Where can I even start?
I’m lucky, even if sometimes I don’t believe that. I’m middle, maybe upper class, my parents are together, and I can find happiness at home even with the occasional quarrel. Things aren’t perfect, because life isn’t perfect, but I’ve been blessed.
I’m unlucky playing board games, messing with chance, and the unlikely consequences that affect the few. At times this fear of getting unlucky has led me to be very terse with myself and others, wanting to do things myself so as not to leave anything out of my control. Of course this fails…we can’t control every aspect of our own lives unless we as people are perfect, and command total authority over others.
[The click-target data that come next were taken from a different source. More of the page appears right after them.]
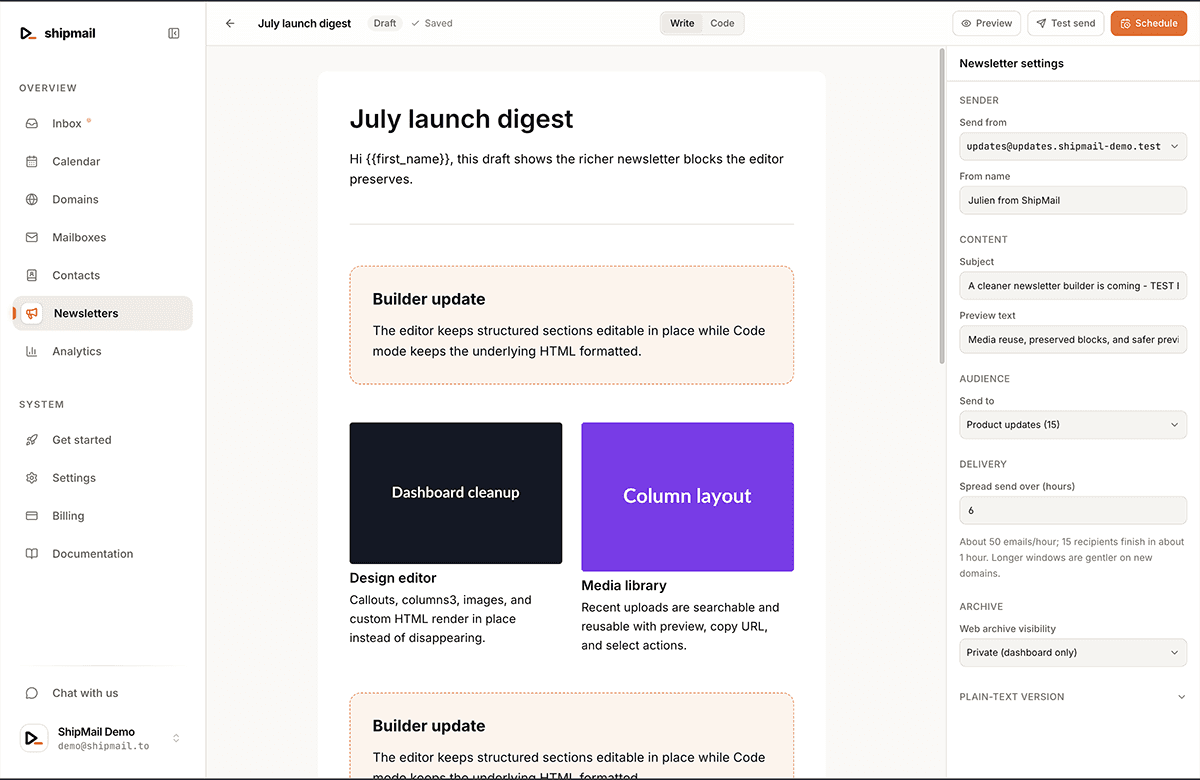Open the Mailboxes envelope icon
Viewport: 1200px width, 780px height.
[x=32, y=238]
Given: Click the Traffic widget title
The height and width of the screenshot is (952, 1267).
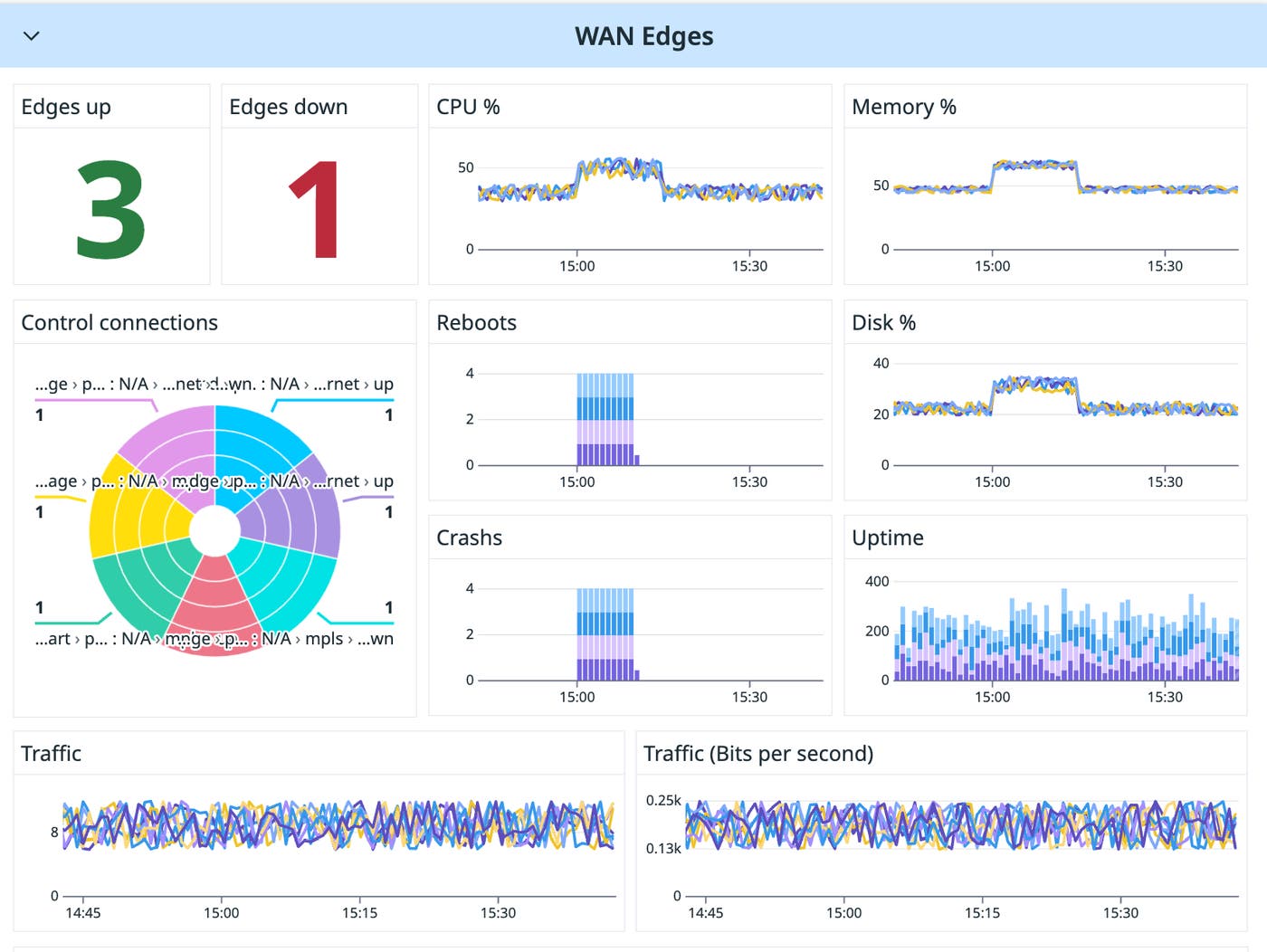Looking at the screenshot, I should [52, 754].
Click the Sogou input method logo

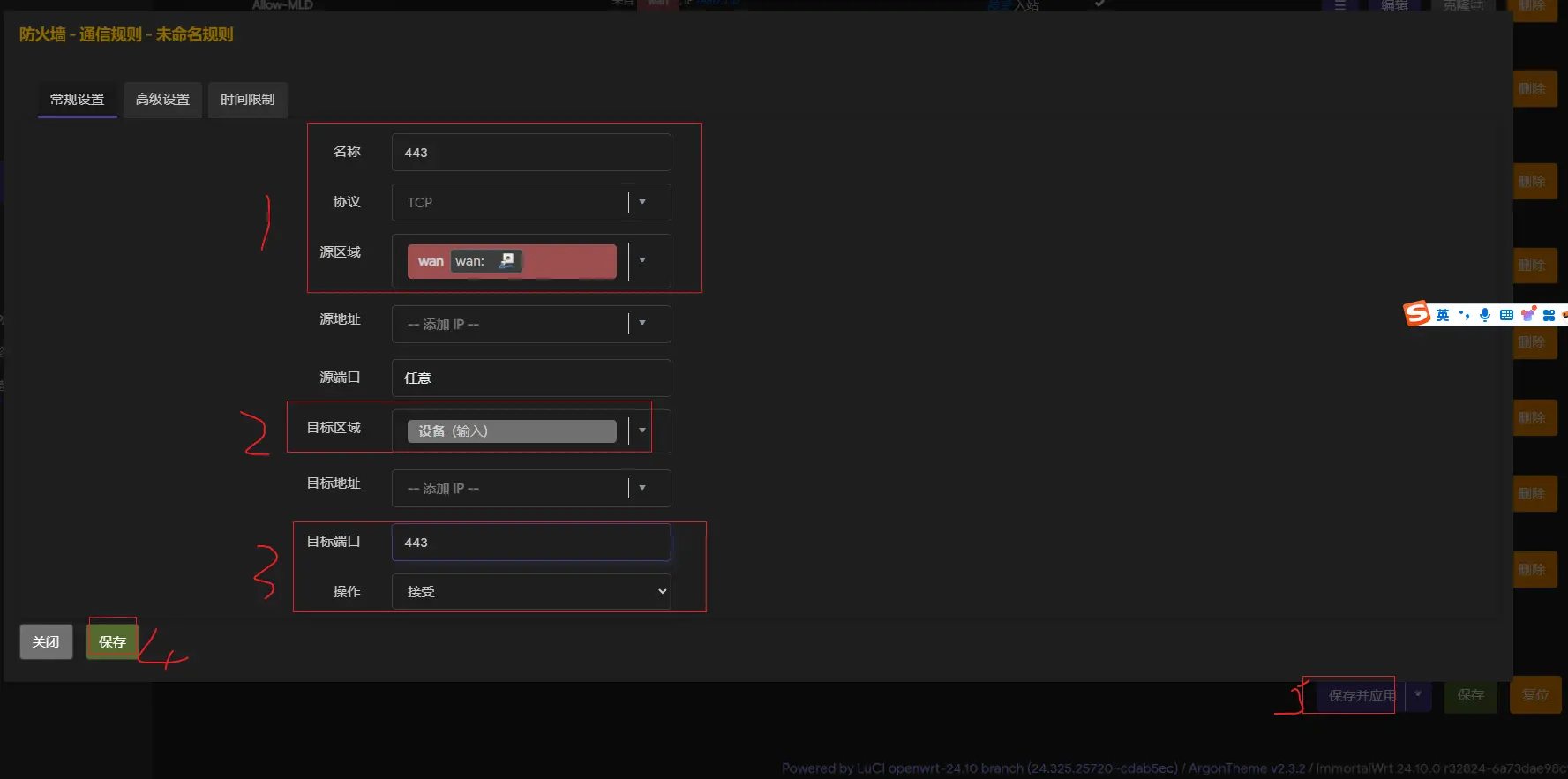click(x=1416, y=314)
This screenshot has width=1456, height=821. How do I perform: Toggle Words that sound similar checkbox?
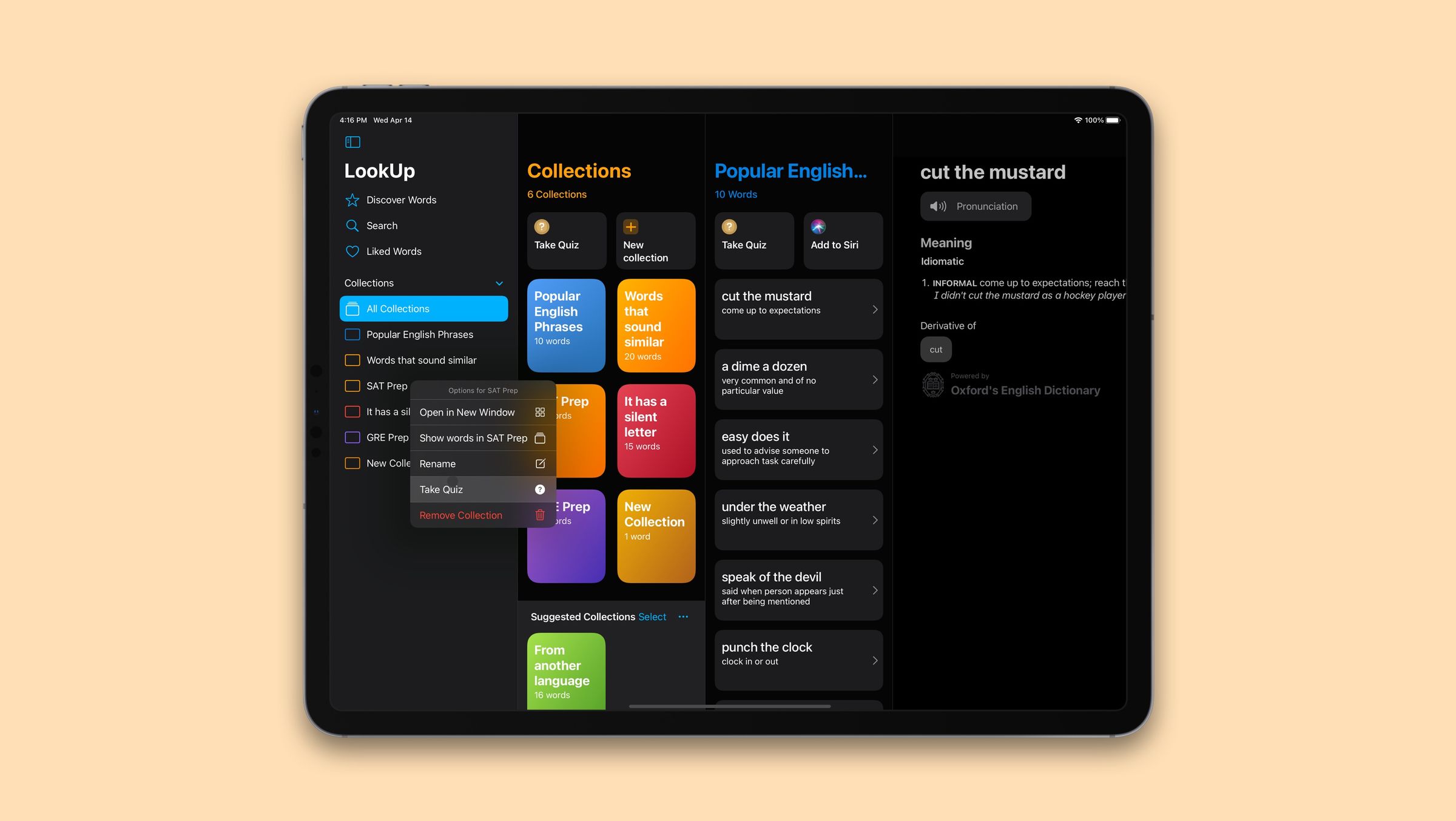351,360
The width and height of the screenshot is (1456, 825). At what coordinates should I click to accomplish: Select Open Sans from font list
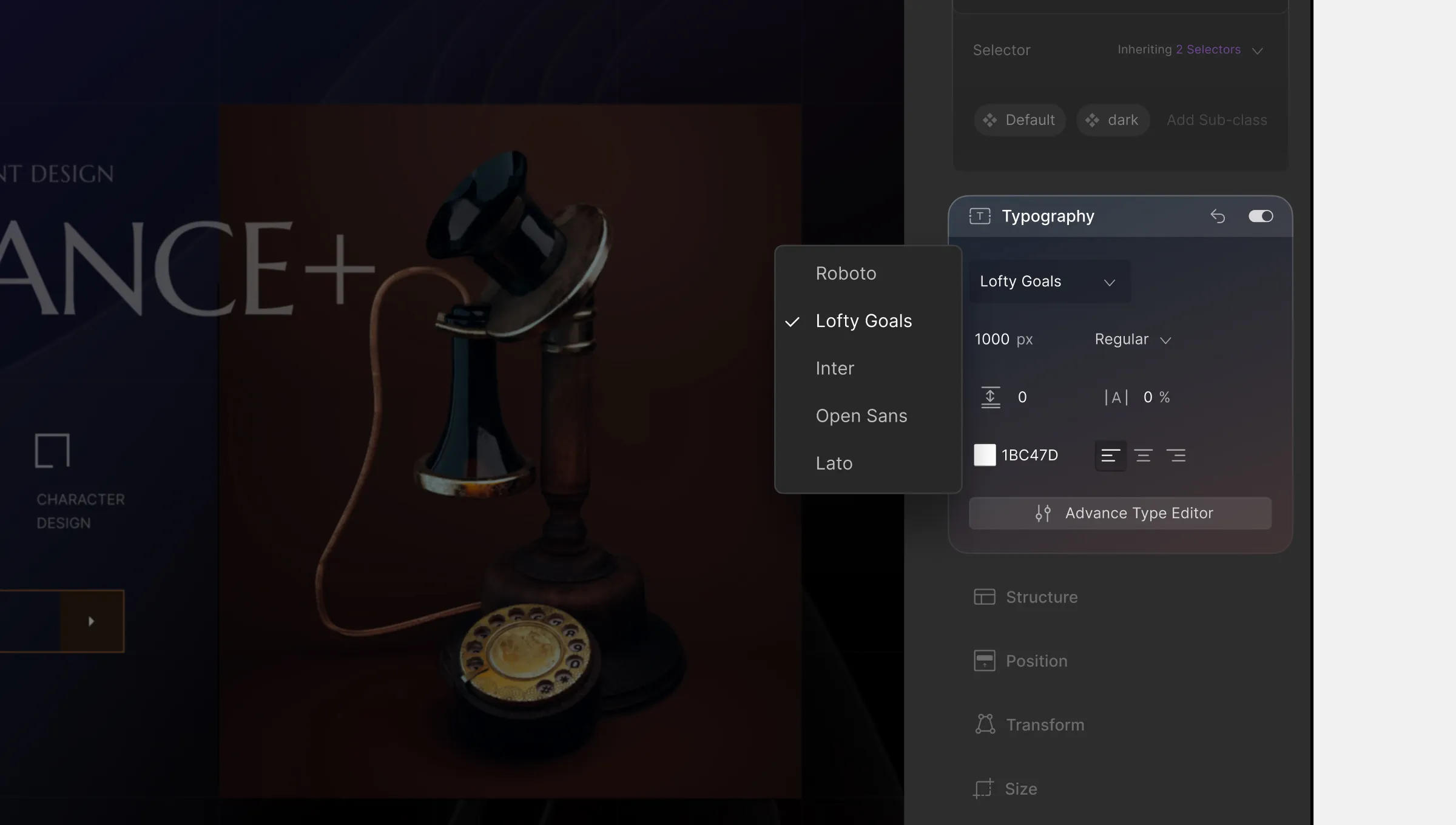tap(861, 415)
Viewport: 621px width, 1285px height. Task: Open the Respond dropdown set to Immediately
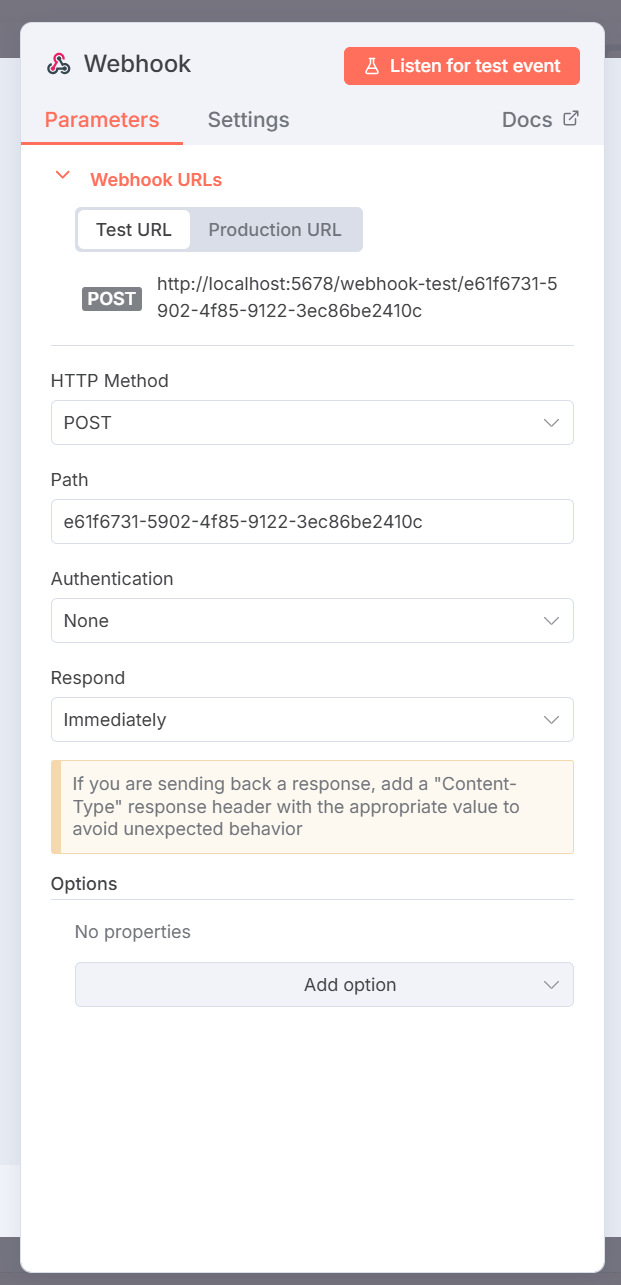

Life is confusing, but also clear at times. I attempt to put things behind me, only to be bothered months, days, even minutes later. Cringe-worthy things that I did, times I let circumstance choose my move rather than be bold enough to act, little things like this come back to haunt me. It’s also crystal clear at times…when I succeed, and I can see the cogs meshed together, the things that came down to luck, the things that I executed perfectly to contrive a desirable result. The shockingly emotional performance, the words said just right, the feeling of being attuned to others.
This may sound generic, but I guess that it’s true. Life is like ying and yang, a balance of simplicity and complexity, with luck and the lack of, love and bitterness. I guess that even the straight-forward things aren’t completely clear cut, just as the most complicated issues can have the simplest approaches to resolving them.
Life is confusing…but we should live with it.
On est compliqué, mais c’est la vie.
As always, thank you and have a great day.